Set of tasks>
a - List every person whose words are directly quoted in quotation marks in the article on family day care and the free childcare package.
b - Transcribe the passage of the article on family day care and the free childcare package starting at "Malmsbury parent Alison" and ending at "under the reforms.".

Selected passage>
════

FAMILY day care services favoured by 70,000 Australian families are at risk unless the government rethinks parts of its free childcare package, a network of educators has warned.
Ignite Minds' network of educators working out of their own homes across Bendigo and central Victoria could see a 65 per cent drop in revenue under the plan, founder Ujjval Goble said.
"We're very concerned. It's a major problem because family day care enrolments have been growing during this crisis," he said.
"Parents see them as safer places than long day-care centres because they are smaller."
The services are also popular with those who work late, like emergency workers, because family day care often allows more flexibility for care outside traditional hours and at short notice, Mr Goble said.
"So this is a sector that was really stepping up to support Australia during this time. To have the rug pulled from underneath it is really quite devastating," he said.
The Morrison government announced an overhaul of the childcare system last week to remove means-testing and directly pay up to 50 per cent of fees centres were receiving in the fortnight to March 2, up to the rate cap.
It comes in response to urgent calls for help, including from long day care providers who last week were looking down the barrel of a system-wide collapse because of the demands placed on them during the pandemic.
But Mr Goble said the reforms appeared not to have taken into account specific needs of family day care providers.
Ignite Mind educators will get $5.55 an hour per child, which will not be enough to cover administrative costs, compliance and support, he said.
Half of Mr Goble's 50 educators are considering pulling the pin if childcare reforms are not modified quickly.
"It's a very difficult time for everyone and while there needs to be a financial break, the current free policy won't work," he said.
Malmsbury parent Alison Vaughan said either she or her partner would need to stop working if their children's family day care educator closed during the pandemic.
"There aren't many other options out here. That might mean we might not be able to pay our mortgage," she said.
"For a plan that's supposed to offer relief to people, there's none anywhere for the family day care model. Not for educators, not for us and not for our kids."
Federal member for Bendigo Lisa Chesters said she had been contacted by a number of family day care providers in town concerned about cuts to casual hours and enrolment hours under the reforms.
She welcomed the government's commitment to free childcare during the crisis but has written to education minister Dan Tehan with her concerns.
"What I'd like is for the minister to make sure the new (childcare) model caters for all early learning that's provided in our community. It's not a one-size-fits-all model," Ms Chesters said.
Mr Tehan said family day care services are eligible for the childhood sector relief package JobKeeper payment.
"If a service has questions about how the new system will impact their business they should contact the department and we will work with them through their payments under the Early Childhood Education and Care Relief Package and the JobKeeper package," he said.
"Exceptional circumstances funding is available."
The package was shaped with input from peak industry organisations and received detailed information about their sector's operations, Mr Tehan said.

════

(Stored entries)
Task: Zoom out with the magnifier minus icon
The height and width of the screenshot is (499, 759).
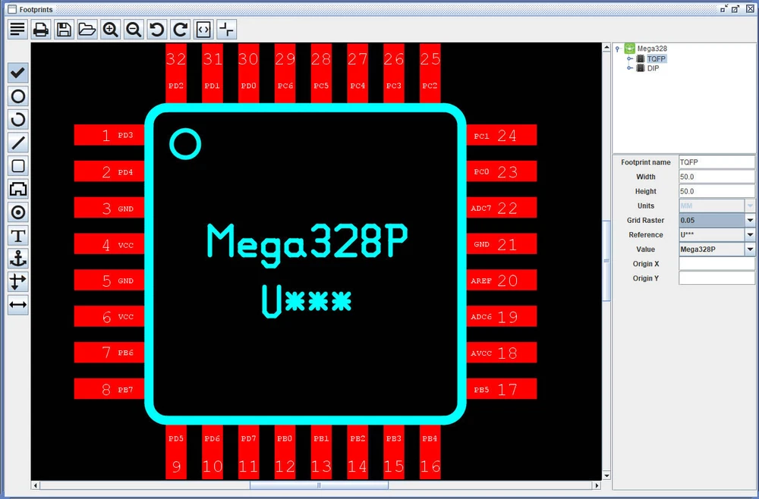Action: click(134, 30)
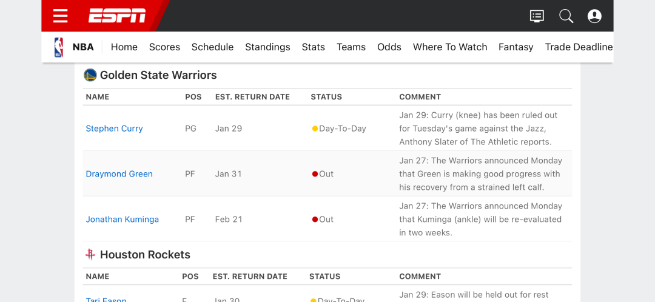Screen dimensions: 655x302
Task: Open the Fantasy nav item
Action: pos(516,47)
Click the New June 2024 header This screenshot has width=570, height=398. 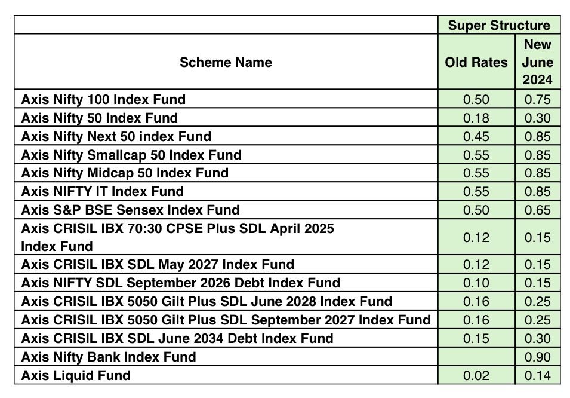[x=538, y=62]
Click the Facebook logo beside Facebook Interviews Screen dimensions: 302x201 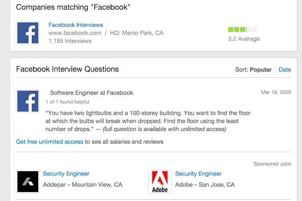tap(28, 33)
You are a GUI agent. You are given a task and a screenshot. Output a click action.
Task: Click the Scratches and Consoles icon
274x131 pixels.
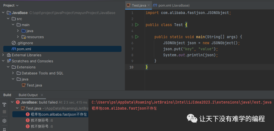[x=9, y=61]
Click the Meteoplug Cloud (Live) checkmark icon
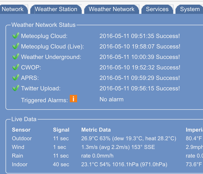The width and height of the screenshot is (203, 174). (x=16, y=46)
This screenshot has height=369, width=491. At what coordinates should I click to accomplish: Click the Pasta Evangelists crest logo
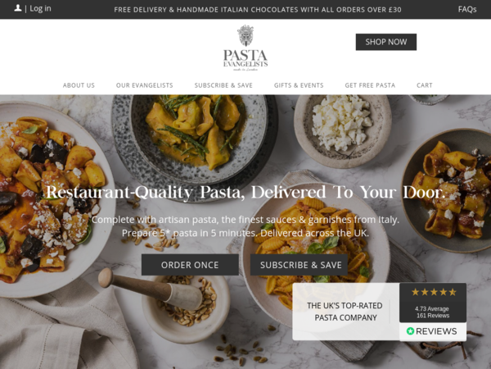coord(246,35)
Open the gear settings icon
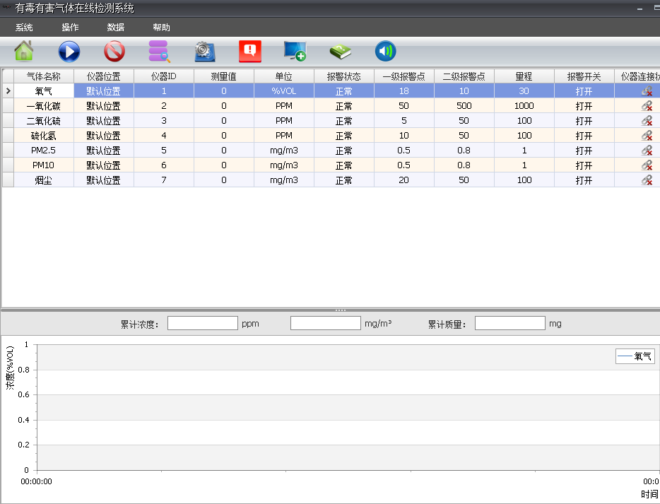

════

Answers by item number>
a - Ujjval Goble, Alison Vaughan, Lisa Chesters, Dan Tehan

b -
Malmsbury parent Alison Vaughan said either she or her partner would need to stop working if their children's family day care educator closed during the pandemic.
"There aren't many other options out here. That might mean we might not be able to pay our mortgage," she said.
"For a plan that's supposed to offer relief to people, there's none anywhere for the family day care model. Not for educators, not for us and not for our kids."
Federal member for Bendigo Lisa Chesters said she had been contacted by a number of family day care providers in town concerned about cuts to casual hours and enrolment hours under the reforms.